Posted by: Robert Goodyear | Jun 28, 2006 11:59:50 PM
Echo Titanas' sentiment, coming from another part of the world, its incredible how blogging can attract capital. only in america. its not surprising that all the major internet properties are american.
Posted by: sr | Jun 29, 2006 12:02:00 AM
Fred --
I agree with you in general on the head scratching thing. If Jason is right, and assuming you can get traffic to some critical mass where you can actually sell directly to advertisers -- you should be making enough money to afford to hire an ad sales guy out of cash flow. I know on the Politics side -- I invested in and act as Publisher for RealClearPolitics (not a blog , though) -- I think you need to be at about 10-15 MM page views to afford to hire some outside sales guys, assuming a rpm of $5 or more. I expect that rate to be much higher on the tech blogging side, but the point remains. If your growth is there on traffic, at some point you should be able to fund ad sales guys etc out of cash flow. I think part of it is that according to Om himself he is actually trying to build some services; and not being an entrepreneur in the past he may need help and cash in putting together team to develop stuff. So the cash for him allows him to start developing ahead of the game. I would imagine Rafat, who has already built much more than a blog, is really raising some good old fashioned growth capital per Jason's comment. I do think that the other point here is he is raising less than $1MM which will significantly impact his business -- which is still much much much less than any traditional media would need at the same stage of their lives. To me, these businesses can be started and built for almost nothing, but their capital needs remain very very low throughout their lives. One final thought -- having lived through the last bubble - I would imagine that a lot of people are realizing that there is cash that can be raised at very attractive valuations NOW; and they are trying to take a "bird in the hand" knowing that a recession that hits at some point in the future will really swing all these network ads negative.

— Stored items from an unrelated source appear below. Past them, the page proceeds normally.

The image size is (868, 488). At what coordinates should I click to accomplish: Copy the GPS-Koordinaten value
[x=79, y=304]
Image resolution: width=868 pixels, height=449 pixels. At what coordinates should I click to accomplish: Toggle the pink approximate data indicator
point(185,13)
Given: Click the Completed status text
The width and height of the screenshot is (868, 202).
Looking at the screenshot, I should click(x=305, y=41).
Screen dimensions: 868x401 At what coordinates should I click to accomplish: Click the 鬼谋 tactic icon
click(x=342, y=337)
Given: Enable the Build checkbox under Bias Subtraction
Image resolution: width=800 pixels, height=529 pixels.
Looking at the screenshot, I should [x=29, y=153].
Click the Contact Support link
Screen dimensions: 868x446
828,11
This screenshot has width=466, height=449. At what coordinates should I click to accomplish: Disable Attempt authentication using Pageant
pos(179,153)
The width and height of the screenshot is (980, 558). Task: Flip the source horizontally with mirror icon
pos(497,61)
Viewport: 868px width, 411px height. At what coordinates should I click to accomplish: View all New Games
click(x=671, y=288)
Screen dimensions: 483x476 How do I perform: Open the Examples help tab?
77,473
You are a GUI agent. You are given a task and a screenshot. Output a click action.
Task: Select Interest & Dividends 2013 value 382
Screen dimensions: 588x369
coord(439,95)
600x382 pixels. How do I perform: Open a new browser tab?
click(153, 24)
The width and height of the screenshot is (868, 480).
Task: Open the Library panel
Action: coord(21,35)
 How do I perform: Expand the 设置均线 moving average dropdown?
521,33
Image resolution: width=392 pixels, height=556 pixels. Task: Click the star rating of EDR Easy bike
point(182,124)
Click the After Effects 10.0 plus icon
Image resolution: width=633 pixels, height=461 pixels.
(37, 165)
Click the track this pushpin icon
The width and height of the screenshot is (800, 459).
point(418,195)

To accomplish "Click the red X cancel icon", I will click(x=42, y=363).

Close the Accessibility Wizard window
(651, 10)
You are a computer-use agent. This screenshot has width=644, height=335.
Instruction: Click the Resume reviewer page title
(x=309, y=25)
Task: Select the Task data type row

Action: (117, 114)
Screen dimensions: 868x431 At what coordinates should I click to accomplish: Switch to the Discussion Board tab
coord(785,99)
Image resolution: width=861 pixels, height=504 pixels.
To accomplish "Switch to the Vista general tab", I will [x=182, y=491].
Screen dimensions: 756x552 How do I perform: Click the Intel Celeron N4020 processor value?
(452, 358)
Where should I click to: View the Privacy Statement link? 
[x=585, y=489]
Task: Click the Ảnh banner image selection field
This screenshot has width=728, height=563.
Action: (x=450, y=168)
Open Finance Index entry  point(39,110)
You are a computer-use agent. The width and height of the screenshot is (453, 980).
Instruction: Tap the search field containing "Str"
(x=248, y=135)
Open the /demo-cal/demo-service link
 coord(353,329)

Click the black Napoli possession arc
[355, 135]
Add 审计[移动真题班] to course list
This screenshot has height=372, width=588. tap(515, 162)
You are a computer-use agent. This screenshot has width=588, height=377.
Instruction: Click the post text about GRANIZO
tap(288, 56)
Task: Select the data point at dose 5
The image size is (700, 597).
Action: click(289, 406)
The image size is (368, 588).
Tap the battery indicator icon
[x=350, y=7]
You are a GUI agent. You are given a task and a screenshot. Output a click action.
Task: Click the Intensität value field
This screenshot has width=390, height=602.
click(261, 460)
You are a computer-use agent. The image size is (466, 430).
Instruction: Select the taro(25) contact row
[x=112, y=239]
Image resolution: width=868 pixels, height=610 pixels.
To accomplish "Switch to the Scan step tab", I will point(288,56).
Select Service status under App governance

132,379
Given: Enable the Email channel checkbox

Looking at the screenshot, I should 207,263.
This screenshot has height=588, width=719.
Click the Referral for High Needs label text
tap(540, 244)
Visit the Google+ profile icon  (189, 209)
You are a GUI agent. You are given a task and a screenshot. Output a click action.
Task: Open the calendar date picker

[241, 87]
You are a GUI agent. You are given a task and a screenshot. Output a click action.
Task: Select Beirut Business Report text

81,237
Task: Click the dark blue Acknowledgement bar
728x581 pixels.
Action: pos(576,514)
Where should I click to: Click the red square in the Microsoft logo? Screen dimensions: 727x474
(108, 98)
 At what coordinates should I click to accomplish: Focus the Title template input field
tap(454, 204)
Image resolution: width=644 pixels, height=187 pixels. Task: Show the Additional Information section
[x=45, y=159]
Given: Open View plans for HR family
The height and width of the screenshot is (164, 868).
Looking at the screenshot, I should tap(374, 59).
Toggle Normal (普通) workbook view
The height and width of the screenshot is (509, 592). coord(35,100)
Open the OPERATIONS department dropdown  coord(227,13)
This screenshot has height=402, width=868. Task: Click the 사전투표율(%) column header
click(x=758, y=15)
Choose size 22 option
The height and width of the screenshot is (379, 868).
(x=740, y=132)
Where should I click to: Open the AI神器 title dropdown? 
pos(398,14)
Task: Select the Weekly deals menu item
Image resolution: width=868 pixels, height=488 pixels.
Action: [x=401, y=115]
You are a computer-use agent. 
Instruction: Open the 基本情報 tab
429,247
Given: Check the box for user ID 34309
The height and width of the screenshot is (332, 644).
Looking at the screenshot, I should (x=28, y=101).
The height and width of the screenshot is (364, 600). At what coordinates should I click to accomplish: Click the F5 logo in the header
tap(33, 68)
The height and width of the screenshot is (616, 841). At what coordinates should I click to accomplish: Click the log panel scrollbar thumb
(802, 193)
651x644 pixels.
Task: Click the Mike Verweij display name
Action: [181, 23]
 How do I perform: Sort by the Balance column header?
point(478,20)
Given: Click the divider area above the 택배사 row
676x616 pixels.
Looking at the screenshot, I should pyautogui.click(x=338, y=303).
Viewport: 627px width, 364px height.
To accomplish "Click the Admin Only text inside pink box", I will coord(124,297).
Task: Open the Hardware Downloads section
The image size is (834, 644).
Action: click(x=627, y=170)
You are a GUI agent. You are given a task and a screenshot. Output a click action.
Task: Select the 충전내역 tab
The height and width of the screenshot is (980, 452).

Posted by: Al from Chicago | Jun 29, 2006 8:17:09 AM
I'd love to know what Fred thinks about the mini vc idea.
I think that throwing around small investments on media companies like these would be a bad idea.
Do ten deals for like $100k and maybe one works out... then you'd own 50% of a $20m exit.
Posted by: Rick | Jun 29, 2006 10:33:34 AM
In a similar vein, it's interesting to see the number of blogs that reach a certain size and suddenly decide they want to become a traditional media company and "own" their traffic.
These are all blogs that have built up significant traffic by actively linking to other blogs and web sites. Then one day they wake up, decide they want to hire their own sales force and realize that one page view per visitor per month doesn't make for a great sales story.
Good luck on changing your content strategy, but I think most properties will find their traffic plummeting once they start attempting to trap their readers all Web1.0 like.